CCAS Research Program

Four Models, Same Fiction

Yes Men at Scale
Declan Michaels · May 2026

Ask several language models whether "justice" and "fairness" are similar concepts, then whisper "in a collectivist society" before the question. Every model shifts its answer. Tell them to evaluate a concept "in a glorbic society" and every model gamely constructs a detailed civilization around it. We published those behavioral findings in Relational Consistency Probing (RCP) and in the follow-on study Judgment Stability Under Cultural Perturbation (JSP). The models comply. The question we couldn't answer was: why do they all comply the same way?

To find out, we extracted hidden states from four open-weight models and compared how they organize concepts internally, both before and after instruction tuning. We expected the behavioral convergence to reflect a shared internal mechanism. Instead we found something more fundamental: two of the four models, built by different companies on different architectures with different training pipelines, independently constructed nearly identical concept geometry from pretraining alone. The default isn't painted on by RLHF. It's baked into the foundation.

Interactive
Concept Geometry Viewer
Explore how 72 concepts organize across 4 models and the full layer stack. Rotate, zoom, and scrub through network depth to see where instruction tuning does and doesn't change the geometry.

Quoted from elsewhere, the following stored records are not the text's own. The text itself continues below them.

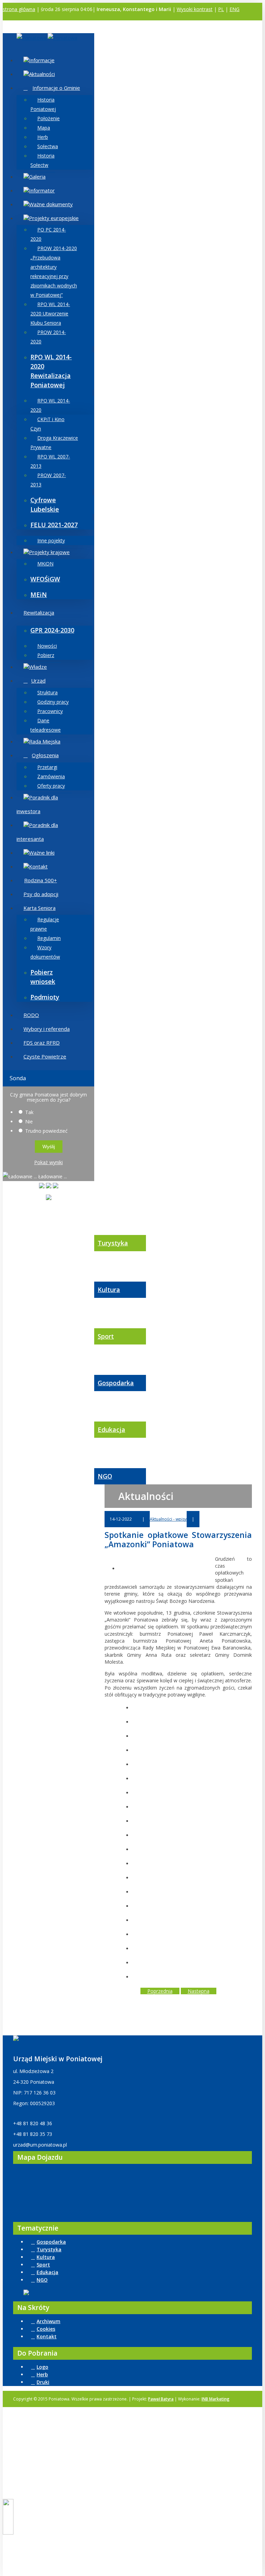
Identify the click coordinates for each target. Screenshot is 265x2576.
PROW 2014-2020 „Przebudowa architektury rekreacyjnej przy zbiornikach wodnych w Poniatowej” (53, 271)
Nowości (47, 646)
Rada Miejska (44, 741)
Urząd (38, 680)
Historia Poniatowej (43, 104)
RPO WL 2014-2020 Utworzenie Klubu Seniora (50, 313)
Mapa (43, 127)
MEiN (38, 594)
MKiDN (45, 563)
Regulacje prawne (44, 924)
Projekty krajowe (49, 552)
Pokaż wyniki (48, 1162)
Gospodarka (116, 1383)
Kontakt (38, 866)
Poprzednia (160, 1991)
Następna (198, 1991)
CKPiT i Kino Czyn (47, 424)
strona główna (19, 9)
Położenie (48, 118)
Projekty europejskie (54, 218)
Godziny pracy (53, 701)
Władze (38, 666)
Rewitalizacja (38, 612)
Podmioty (44, 997)
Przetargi (47, 767)
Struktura (47, 692)
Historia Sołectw (42, 160)
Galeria (37, 176)
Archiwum (48, 2321)
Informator (42, 190)
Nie (29, 1121)
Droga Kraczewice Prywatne (54, 442)
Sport (106, 1336)
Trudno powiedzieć (46, 1131)
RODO (31, 1014)
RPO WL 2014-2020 (50, 405)
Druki (43, 2382)
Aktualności (42, 73)
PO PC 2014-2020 (48, 234)
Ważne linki (42, 852)
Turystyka (113, 1243)
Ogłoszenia (45, 755)
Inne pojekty (51, 540)
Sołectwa (47, 146)
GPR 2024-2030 (52, 630)
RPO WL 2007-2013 (50, 461)
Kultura (109, 1289)
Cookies (46, 2329)
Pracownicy (50, 711)
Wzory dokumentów (45, 952)
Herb (42, 137)
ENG (234, 9)
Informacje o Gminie (56, 87)
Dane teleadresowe (45, 725)
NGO (105, 1476)
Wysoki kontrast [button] (195, 9)
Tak (29, 1112)
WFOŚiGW (45, 579)
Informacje (42, 60)
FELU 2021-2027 (54, 525)
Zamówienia (51, 776)
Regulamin (49, 938)
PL (221, 9)
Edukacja (111, 1429)
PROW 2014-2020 (48, 337)
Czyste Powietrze (44, 1056)
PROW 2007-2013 (48, 480)
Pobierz (45, 655)
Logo (42, 2367)
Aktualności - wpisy (168, 1519)
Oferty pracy (51, 785)
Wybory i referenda (46, 1028)
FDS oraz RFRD (41, 1042)
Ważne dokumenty (51, 204)
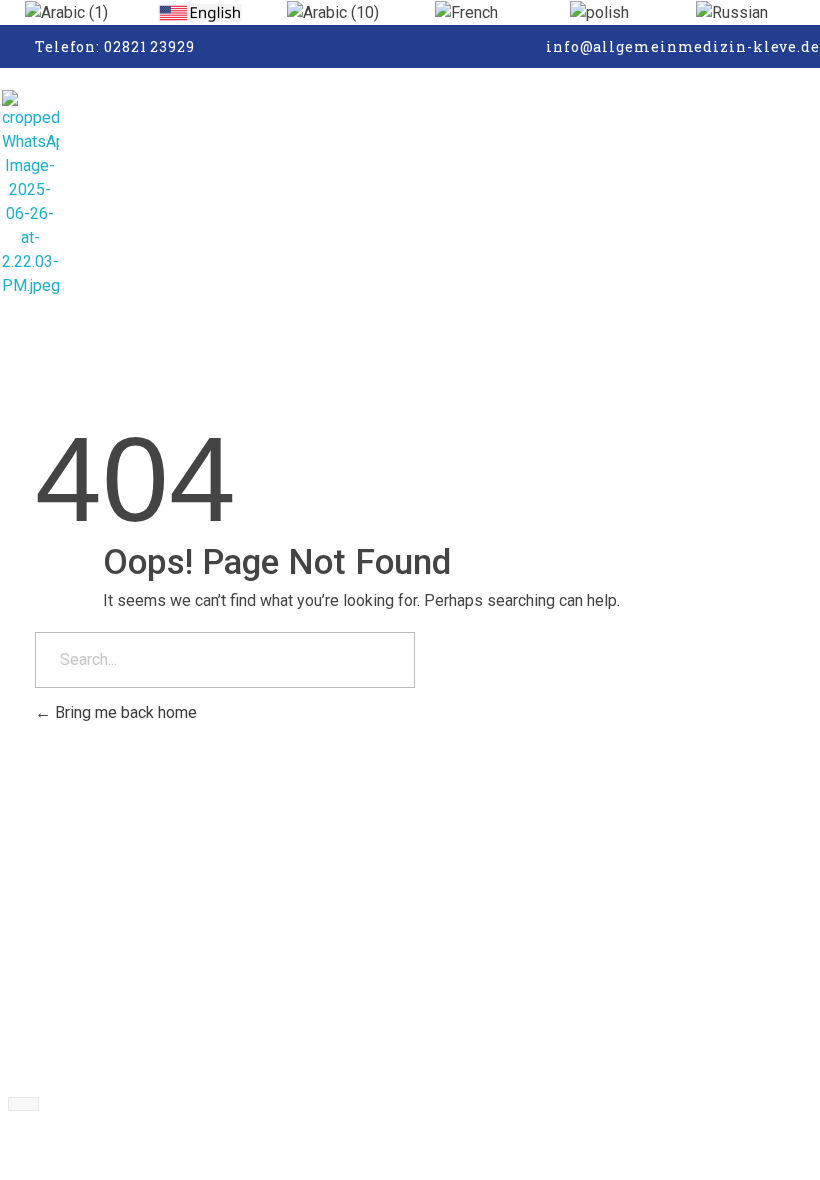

The Default Is in the Data

We compared concept representations across four model families (Mistral 7B, Llama 3.1 8B, Qwen 2.5 7B, and Gemma 2 9B) using Centered Kernel Alignment (CKA), a method that measures whether two models organize concepts into the same similarity structure regardless of differences in architecture or dimensionality. CKA doesn't ask whether two models use the same coordinate system. It asks whether they drew the same map: which concepts are near which other concepts, which clusters form, which distinctions matter.

We probed each model with 72 bare-word concepts (18 moral, 18 physical, 18 institutional, 18 mathematical) and captured the internal representation at every layer. CKA was computed at matched percentages of network depth across all six pairwise combinations of base (pretrained, no instruction tuning) models.

The results split cleanly. Meta's Llama and Alibaba's Qwen, despite different architectures, different hidden dimensions (4096 vs 3584), and different layer counts (33 vs 29), produced CKA scores of 0.93 at the embedding layer and 0.96 at mid-network. That is near-identity.

Mistral was the outlier. CKA with Llama dropped to 0.23 at mid-network, despite sharing the same hidden dimension and layer count. Mistral builds a fundamentally different concept space. Gemma, with CKA of 0.12 against Llama at mid-network, is in a category by itself.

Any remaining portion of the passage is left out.